PAGE EXTRACT:
— begin —

Date Processing

Chapter Updated 2/12/99


The objective of this chapter is to provide information regarding the basic concepts of date arithmetic and supply generic C/C++ date methods.

Two common things of all programmers is that if they write enough code, they will eventually have to deal with dates. They may be Julian dates, Gregorian dates, or a date with their best freind's girl, but they'll eventually be working with dates. The other thing is that most programmers don't have the time or don't want to spend time writing mundane date routines.

To explain how dates work, I'll give a brief overview and history of Julian dates, Gregorian dates, leap years and leap centuries.

Leap Years

Due to the fact that it actually takes about 365 1/4 days for the earth to circle the sun, every fourth year and every fourth century have an extra day added to the end of February and the year is called a leap year. Leap years have 366 days, non leap years have 365 days. The following code segment describes how to determine if a given year is a leap year. A leap year is a year having 366 days, which can be evenly divisible by 4 and not by 100 or divisible by 400. There are also leap centuries. Leap centuries are years which are evenly divisible by 400. To calculate a leap year, the following code segment can be used int year; if(( year % 4 == 0 && year % 100 != 0 ) || year % 400 = 0 ) LEAP_YEAR = TRUE; else LEAP_YEAR = FALSE

Julian Dates

Around the time of Jesus Christ, a fellow with the name of Julias Ceasar established the Julian calendar. The Julian calendar established every fourth year as a leap year with 366 days and all other years having 365 days. The months were set up the same as they are with a Gregorian calendar, which is what we use today. A Julian date is defined as as the number of days from the first day of the year; February 1 would have a Julian day of 32.

From a programmer's perspective, Julian dates are useful for doing date arithmetic, determining the difference between two dates or calculating a future or past date.

To determine the difference between two dates, convert both dates to a Julian date and subtract one from the other.

To calculate a future or past date, convert the base date to a Julian date, add (or subtract) the number of days necessary to (from) it and convert the julian date back to a Gregorian date.

The Julian date routines use a base date of 01/01/1900.

Gregorian Dates

In 1582, Pope Gregor XIII introduced a corrected form of the Julian calendar. Every 4th year still has 366 days except for century years. Century years were added as leap years if evenly divisible by 400. The year 2000 is a leap century.

The methods supplied with this software are based on gregorian dates with the format of CCYYMMDD for century, year, month and day.

CASTELLANO options

There is an option in the options.h file for enabling the date routines to return Spanish values for days, weeks and months.

— end —

(Records from a dataset)
— begin —

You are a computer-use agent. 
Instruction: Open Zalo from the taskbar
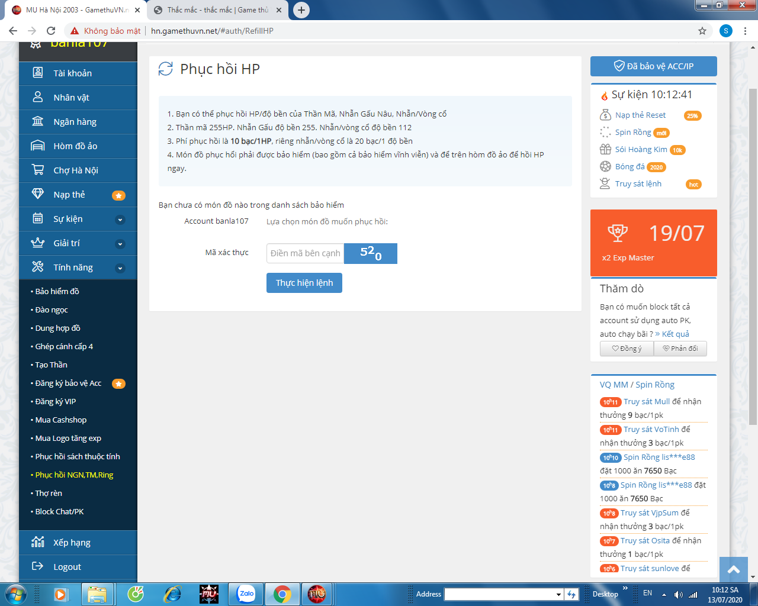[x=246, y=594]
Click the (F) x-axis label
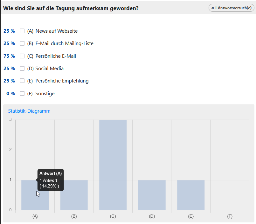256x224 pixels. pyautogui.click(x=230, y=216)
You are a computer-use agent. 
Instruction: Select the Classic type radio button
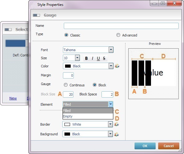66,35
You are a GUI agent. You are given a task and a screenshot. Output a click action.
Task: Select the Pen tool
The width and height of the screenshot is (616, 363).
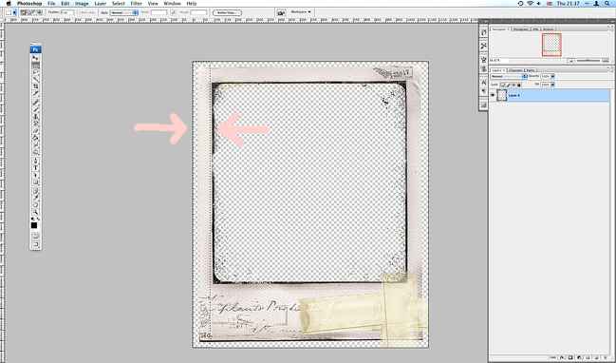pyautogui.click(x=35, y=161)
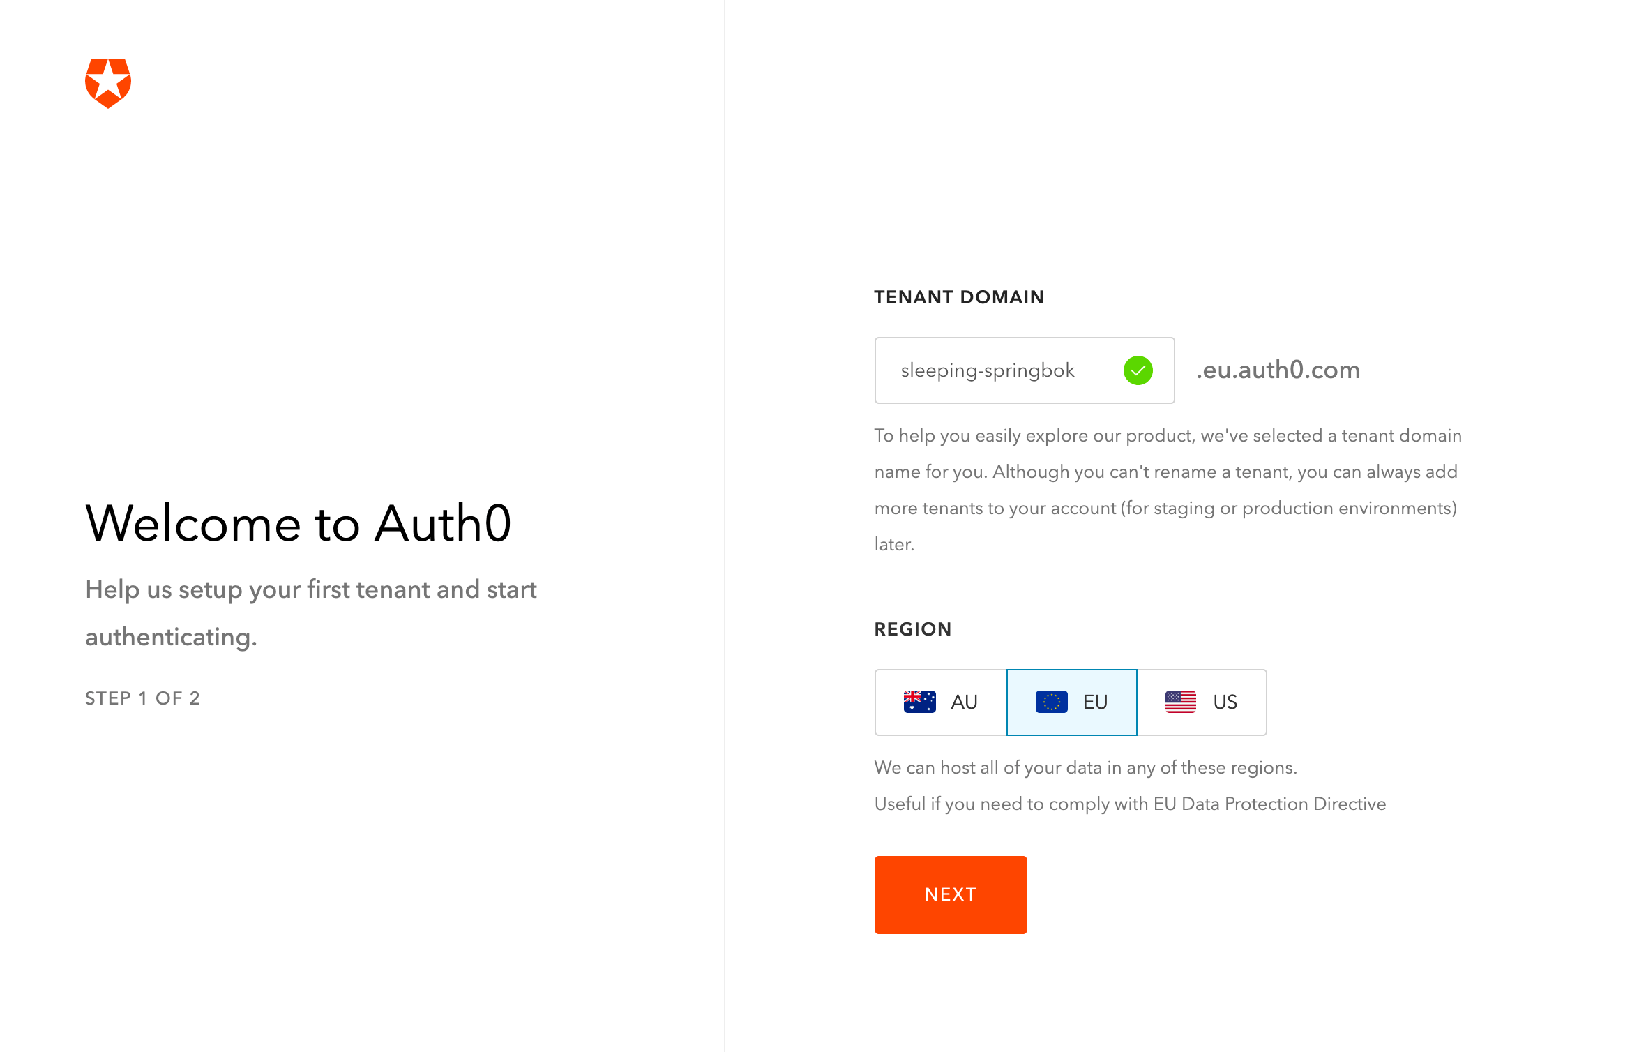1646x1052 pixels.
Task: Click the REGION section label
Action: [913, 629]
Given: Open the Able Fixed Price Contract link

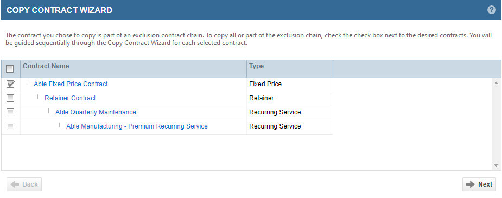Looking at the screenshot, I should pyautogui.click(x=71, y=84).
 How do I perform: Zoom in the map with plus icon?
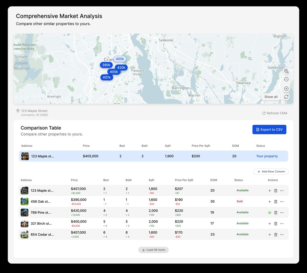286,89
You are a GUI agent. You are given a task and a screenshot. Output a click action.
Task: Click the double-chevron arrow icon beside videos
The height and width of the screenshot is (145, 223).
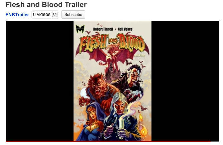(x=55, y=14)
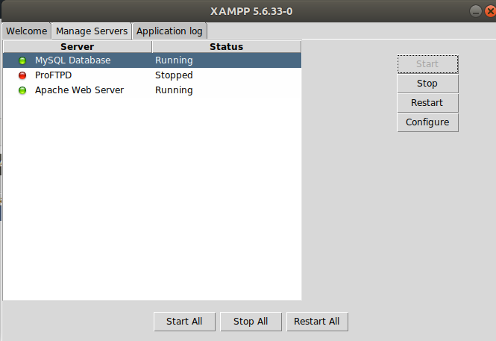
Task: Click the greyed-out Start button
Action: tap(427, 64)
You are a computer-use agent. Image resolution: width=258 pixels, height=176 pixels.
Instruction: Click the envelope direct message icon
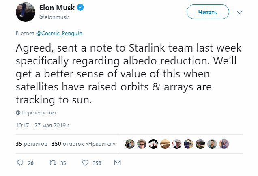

— end —

ACTIONS TO TAKE:
#1 In the date processing chapter, what base date do the Julian date routines use?
#2 Reproduce the part of the date processing chapter that opens with the words containing "The objective of" and closes with "mundane date routines.".

SOLUTIONS BY TASK:
#1 01/01/1900

#2
The objective of this chapter is to provide information regarding the basic concepts of date arithmetic and supply generic C/C++ date methods.

Two common things of all programmers is that if they write enough code, they will eventually have to deal with dates. They may be Julian dates, Gregorian dates, or a date with their best freind's girl, but they'll eventually be working with dates. The other thing is that most programmers don't have the time or don't want to spend time writing mundane date routines.